» TASK REQUIREMENTS:
An exact transcription of the data below, complete and unaltered, is the expected answer.

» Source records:
►

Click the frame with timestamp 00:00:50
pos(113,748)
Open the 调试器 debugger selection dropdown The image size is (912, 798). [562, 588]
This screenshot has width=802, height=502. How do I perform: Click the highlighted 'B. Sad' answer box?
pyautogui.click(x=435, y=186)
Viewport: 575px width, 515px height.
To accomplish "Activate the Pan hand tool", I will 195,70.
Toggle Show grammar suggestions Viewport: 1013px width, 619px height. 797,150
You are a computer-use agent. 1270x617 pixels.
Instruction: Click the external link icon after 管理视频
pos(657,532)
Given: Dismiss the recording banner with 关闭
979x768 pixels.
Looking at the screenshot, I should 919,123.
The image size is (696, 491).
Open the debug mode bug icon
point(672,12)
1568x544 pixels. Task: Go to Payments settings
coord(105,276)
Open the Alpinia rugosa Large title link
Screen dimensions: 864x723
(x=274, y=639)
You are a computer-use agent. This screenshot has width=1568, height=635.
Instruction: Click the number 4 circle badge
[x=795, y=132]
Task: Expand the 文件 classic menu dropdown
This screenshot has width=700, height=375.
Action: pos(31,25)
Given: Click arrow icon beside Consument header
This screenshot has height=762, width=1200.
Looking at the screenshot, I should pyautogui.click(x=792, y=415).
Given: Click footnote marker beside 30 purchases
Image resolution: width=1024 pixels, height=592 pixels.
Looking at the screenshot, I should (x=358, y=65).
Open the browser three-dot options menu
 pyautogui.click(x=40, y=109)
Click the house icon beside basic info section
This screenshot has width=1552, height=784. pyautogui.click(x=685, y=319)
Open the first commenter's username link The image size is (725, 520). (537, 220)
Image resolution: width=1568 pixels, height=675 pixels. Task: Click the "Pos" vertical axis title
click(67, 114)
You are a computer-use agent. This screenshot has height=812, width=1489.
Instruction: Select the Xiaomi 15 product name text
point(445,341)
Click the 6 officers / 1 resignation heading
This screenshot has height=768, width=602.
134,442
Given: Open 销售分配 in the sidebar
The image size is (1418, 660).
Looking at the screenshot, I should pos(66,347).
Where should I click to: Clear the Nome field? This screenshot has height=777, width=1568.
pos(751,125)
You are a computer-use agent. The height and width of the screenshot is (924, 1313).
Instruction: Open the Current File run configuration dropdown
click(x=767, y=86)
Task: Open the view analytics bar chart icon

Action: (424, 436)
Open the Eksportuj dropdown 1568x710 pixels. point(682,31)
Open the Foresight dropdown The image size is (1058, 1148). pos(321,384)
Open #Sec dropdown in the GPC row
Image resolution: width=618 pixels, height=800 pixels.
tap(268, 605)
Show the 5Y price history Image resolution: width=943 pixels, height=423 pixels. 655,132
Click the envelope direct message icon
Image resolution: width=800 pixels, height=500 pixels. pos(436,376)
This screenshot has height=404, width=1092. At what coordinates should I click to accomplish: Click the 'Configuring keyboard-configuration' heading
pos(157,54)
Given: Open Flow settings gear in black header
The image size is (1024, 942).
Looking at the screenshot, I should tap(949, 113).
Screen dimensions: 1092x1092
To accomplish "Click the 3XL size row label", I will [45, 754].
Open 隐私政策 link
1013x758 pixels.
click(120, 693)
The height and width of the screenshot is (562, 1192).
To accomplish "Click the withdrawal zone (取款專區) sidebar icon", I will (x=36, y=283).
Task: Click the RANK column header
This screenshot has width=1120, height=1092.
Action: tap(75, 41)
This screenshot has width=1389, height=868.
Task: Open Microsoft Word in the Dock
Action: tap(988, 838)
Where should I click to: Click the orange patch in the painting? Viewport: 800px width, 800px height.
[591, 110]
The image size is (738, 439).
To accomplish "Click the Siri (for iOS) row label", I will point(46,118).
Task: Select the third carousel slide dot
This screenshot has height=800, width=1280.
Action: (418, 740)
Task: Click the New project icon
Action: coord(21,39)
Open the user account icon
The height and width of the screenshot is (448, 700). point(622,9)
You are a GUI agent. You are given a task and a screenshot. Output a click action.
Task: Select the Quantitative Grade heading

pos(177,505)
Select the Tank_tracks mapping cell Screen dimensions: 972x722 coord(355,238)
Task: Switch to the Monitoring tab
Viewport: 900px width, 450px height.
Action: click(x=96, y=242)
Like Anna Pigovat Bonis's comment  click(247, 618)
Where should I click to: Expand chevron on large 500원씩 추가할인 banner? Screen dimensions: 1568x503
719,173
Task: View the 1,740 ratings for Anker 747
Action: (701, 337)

◄

» OUTPUT:
Click the frame with timestamp 00:00:50
pos(113,748)
Open the 调试器 debugger selection dropdown The image size is (912, 798). [562, 588]
This screenshot has width=802, height=502. How do I perform: Click the highlighted 'B. Sad' answer box?
pyautogui.click(x=435, y=186)
Viewport: 575px width, 515px height.
To accomplish "Activate the Pan hand tool", I will 195,70.
Toggle Show grammar suggestions Viewport: 1013px width, 619px height. 797,150
You are a computer-use agent. 1270x617 pixels.
Instruction: Click the external link icon after 管理视频
pos(657,532)
Given: Dismiss the recording banner with 关闭
979x768 pixels.
Looking at the screenshot, I should 919,123.
The image size is (696, 491).
Open the debug mode bug icon
point(672,12)
1568x544 pixels. Task: Go to Payments settings
coord(105,276)
Open the Alpinia rugosa Large title link
Screen dimensions: 864x723
(x=274, y=639)
You are a computer-use agent. This screenshot has width=1568, height=635.
Instruction: Click the number 4 circle badge
[x=795, y=132]
Task: Expand the 文件 classic menu dropdown
This screenshot has width=700, height=375.
Action: pos(31,25)
Given: Click arrow icon beside Consument header
This screenshot has height=762, width=1200.
Looking at the screenshot, I should pyautogui.click(x=792, y=415).
Given: Click footnote marker beside 30 purchases
Image resolution: width=1024 pixels, height=592 pixels.
Looking at the screenshot, I should (x=358, y=65).
Open the browser three-dot options menu
 pyautogui.click(x=40, y=109)
Click the house icon beside basic info section
This screenshot has width=1552, height=784. pyautogui.click(x=685, y=319)
Open the first commenter's username link The image size is (725, 520). (537, 220)
Image resolution: width=1568 pixels, height=675 pixels. Task: Click the "Pos" vertical axis title
click(67, 114)
You are a computer-use agent. This screenshot has height=812, width=1489.
Instruction: Select the Xiaomi 15 product name text
point(445,341)
Click the 6 officers / 1 resignation heading
This screenshot has height=768, width=602.
134,442
Given: Open 销售分配 in the sidebar
The image size is (1418, 660).
Looking at the screenshot, I should pos(66,347).
Where should I click to: Clear the Nome field? This screenshot has height=777, width=1568.
pos(751,125)
You are a computer-use agent. The height and width of the screenshot is (924, 1313).
Instruction: Open the Current File run configuration dropdown
click(x=767, y=86)
Task: Open the view analytics bar chart icon

Action: (424, 436)
Open the Eksportuj dropdown 1568x710 pixels. point(682,31)
Open the Foresight dropdown The image size is (1058, 1148). pos(321,384)
Open #Sec dropdown in the GPC row
Image resolution: width=618 pixels, height=800 pixels.
tap(268, 605)
Show the 5Y price history Image resolution: width=943 pixels, height=423 pixels. 655,132
Click the envelope direct message icon
Image resolution: width=800 pixels, height=500 pixels. pos(436,376)
This screenshot has height=404, width=1092. At what coordinates should I click to accomplish: Click the 'Configuring keyboard-configuration' heading
pos(157,54)
Given: Open Flow settings gear in black header
The image size is (1024, 942).
Looking at the screenshot, I should tap(949, 113).
Screen dimensions: 1092x1092
To accomplish "Click the 3XL size row label", I will [45, 754].
Open 隐私政策 link
1013x758 pixels.
click(120, 693)
The height and width of the screenshot is (562, 1192).
To accomplish "Click the withdrawal zone (取款專區) sidebar icon", I will (x=36, y=283).
Task: Click the RANK column header
This screenshot has width=1120, height=1092.
Action: tap(75, 41)
This screenshot has width=1389, height=868.
Task: Open Microsoft Word in the Dock
Action: tap(988, 838)
Where should I click to: Click the orange patch in the painting? Viewport: 800px width, 800px height.
[591, 110]
The image size is (738, 439).
To accomplish "Click the Siri (for iOS) row label", I will point(46,118).
Task: Select the third carousel slide dot
This screenshot has height=800, width=1280.
Action: (418, 740)
Task: Click the New project icon
Action: coord(21,39)
Open the user account icon
The height and width of the screenshot is (448, 700). point(622,9)
You are a GUI agent. You are given a task and a screenshot. Output a click action.
Task: Select the Quantitative Grade heading

pos(177,505)
Select the Tank_tracks mapping cell Screen dimensions: 972x722 coord(355,238)
Task: Switch to the Monitoring tab
Viewport: 900px width, 450px height.
Action: click(x=96, y=242)
Like Anna Pigovat Bonis's comment  click(247, 618)
Where should I click to: Expand chevron on large 500원씩 추가할인 banner? Screen dimensions: 1568x503
719,173
Task: View the 1,740 ratings for Anker 747
Action: (701, 337)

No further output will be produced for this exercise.